There are no buttons on the front so you will need to use the included remote control to operate it. The remote control is as basic as you can possibly get with a mute button, pair of volume controls and the power button. Because of these basic controls, you should be able to use any kind of remote control to fiddle with the volume levels of the Bose Solo too.
The connections on the back are pretty basic as well. There are no HDMI ports which means Anynet+ functionality is absent. All you have to work with are the stereo analog jacks and coaxial and optical digital inputs. Fortunately, the cables that connect to these jacks are all included in the package so you shouldn’t have to buy any cables separately. While it should be possible to connect the sound system to other devices, Bose recommends that this speaker system is only connected to the TV to ensure that the picture and sound always match. Also on the back is a USB port along with a 3.5mm jack although these ports are only reserved for servicing purposes.

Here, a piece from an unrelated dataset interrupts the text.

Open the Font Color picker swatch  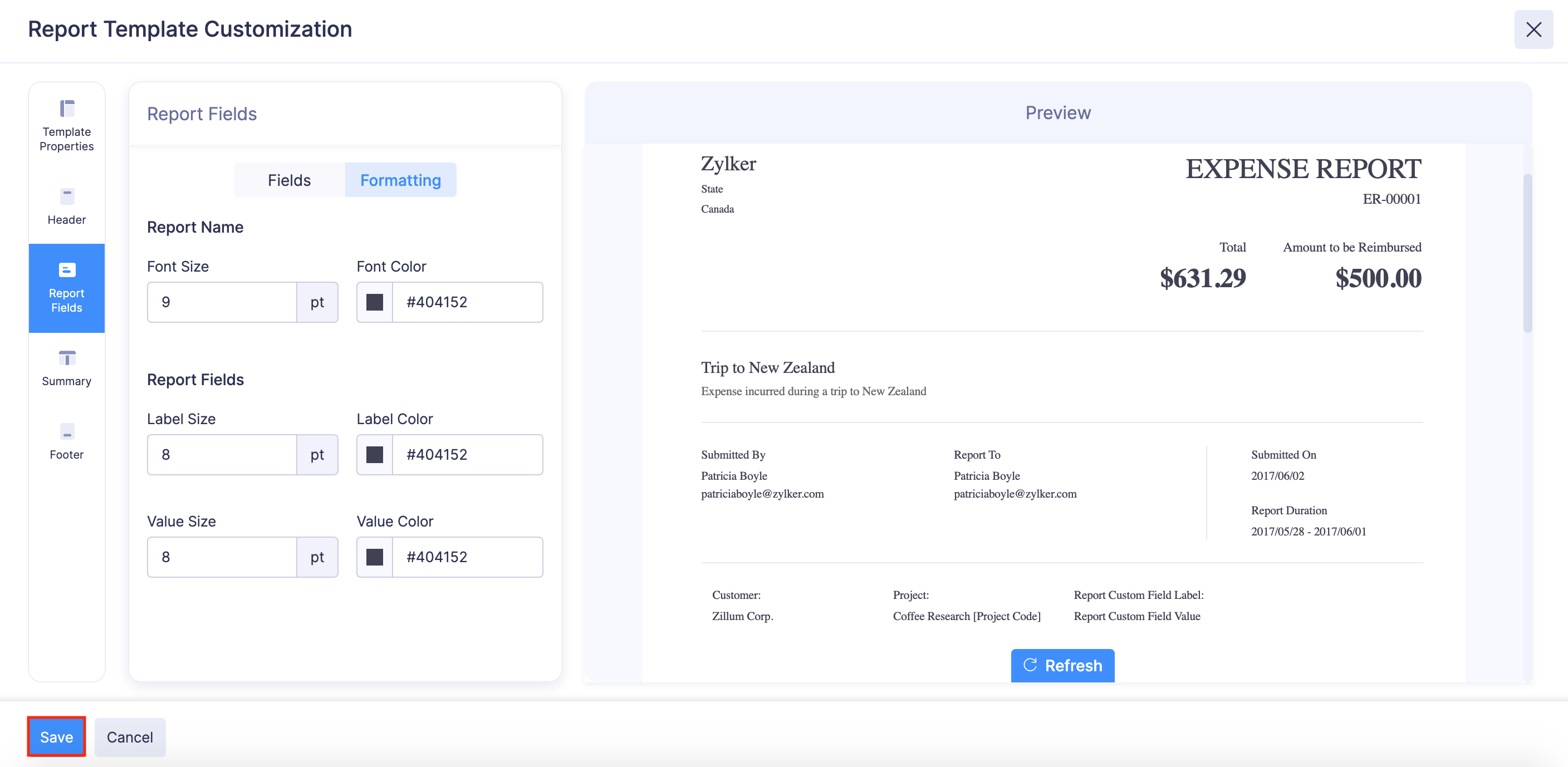click(374, 302)
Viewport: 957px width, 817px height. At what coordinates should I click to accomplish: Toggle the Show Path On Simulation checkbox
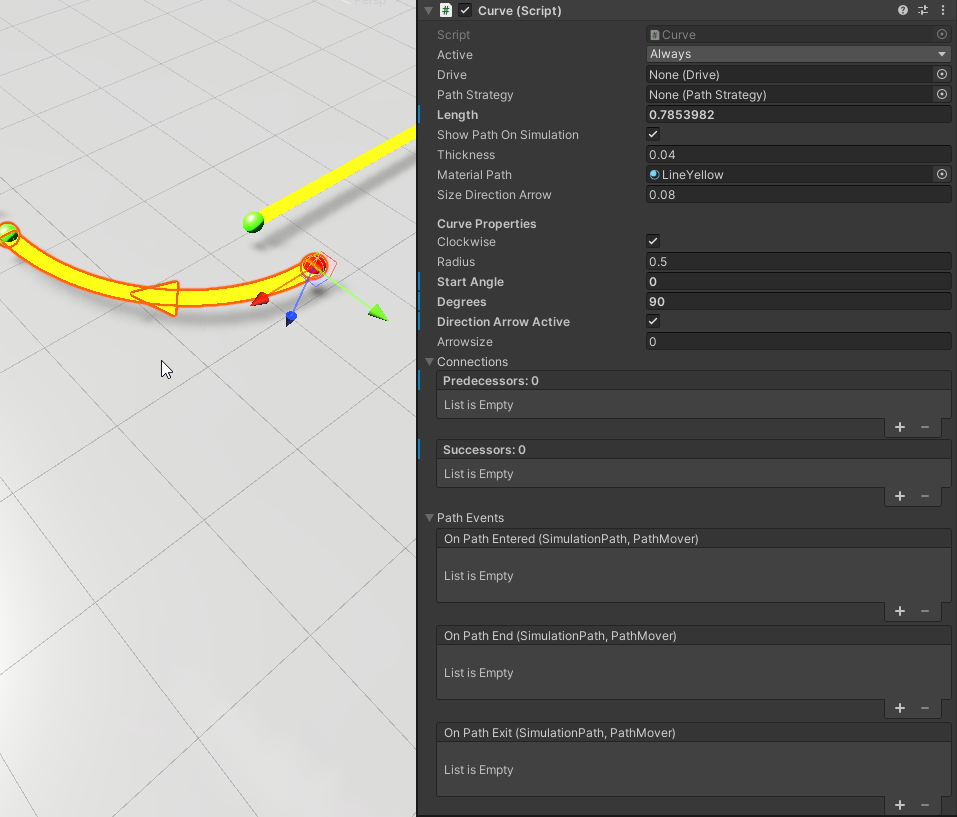pyautogui.click(x=653, y=135)
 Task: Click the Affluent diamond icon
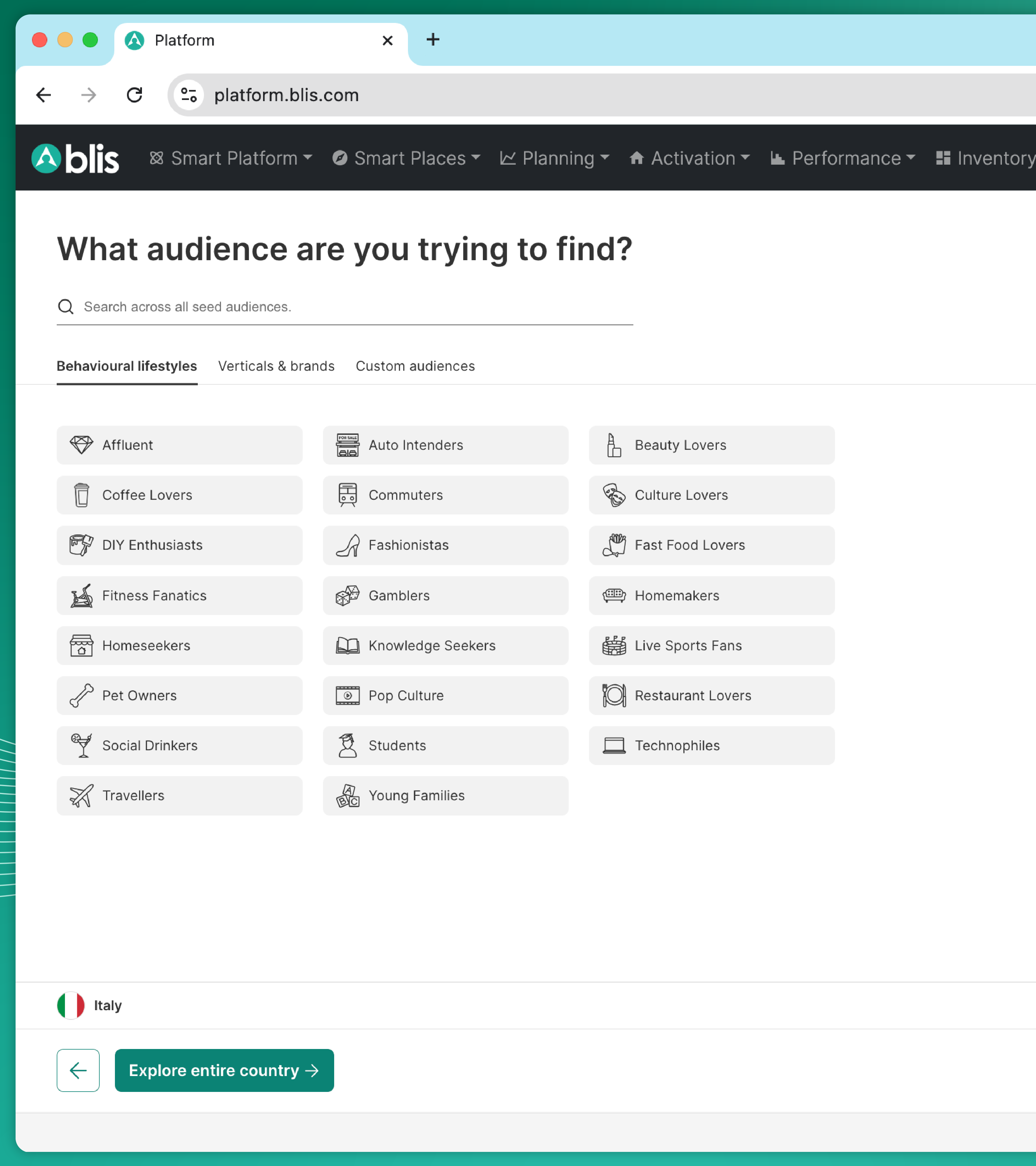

Judging from the controls on the Bose Solo remote, it is pretty easy to conclude that the Bose Solo is just a one-trick pony. The Bose Solo is solely focused on enhancing the TV sound experience and nothing more. If there is one other thing that the Bose Solo does right, it would have to be the ease in setting up the speaker. All you have to do is take the power cable and plug it in. After making the connection to your TV using the appropriate cable, you are all set to go. You do not need to set up a separate receiver to get the enhanced sound experience.
All the Bose Solo has left to redeem itself is the overall audio performance and that could really matter the most for those people that are really not satisfied with the TV’s built-in speakers and don’t care about much else. Fortunately, the Bose Solo is packed with power thanks to the 4 speaker drivers and 2 bass ports within the Bose Solo. Hardware-wise, that is enough for the Bose Solo to be a far superior audio solution than any TV solely relying on the built-in speakers. But how does it fare against other sound bar systems?
Watching regular TV shows is a pretty enjoyable experience with very clear vocals. Even subtle sound effects are noticeable. It uses Bose’s proprietary digital signal processing to optimize the quality across all volume levels. Basically, you shouldn’t find yourself frequently adjusting the volume while watching a single program.
Watching movies with the Bose Solo, on the other hand, might be a bit lackluster depending on how you feel with 3-D sound. The Bose Solo completely lacks the virtual surround sound technologies that plenty of other sound bars boast.
The $399 price tag makes this speaker system a pretty tough sell in 2013 and it could even get worse in the later years unless Bose follows up with a more feature-rich successor or big drop in the future. The hardware is indeed great as all Bose speakers are but the combined output wattage of 18 watts is a bit lacking for what you pay for and a virtual surround sound option would have made this speaker a lot more competitive. It also would have been nice if Bluetooth support was added so portable devices can make use of the impressive speakers. But if you are not really the audiophile or don’t have a massive 50-inch TV, there are still some things to like with the Bose Solo. It is ridiculously easy to setup regardless of the size of the room and the speaker looks great when placed right under the TV base if that type of installation is possible. Finally, Bose has great customer support in case you ever have issues with this speaker system.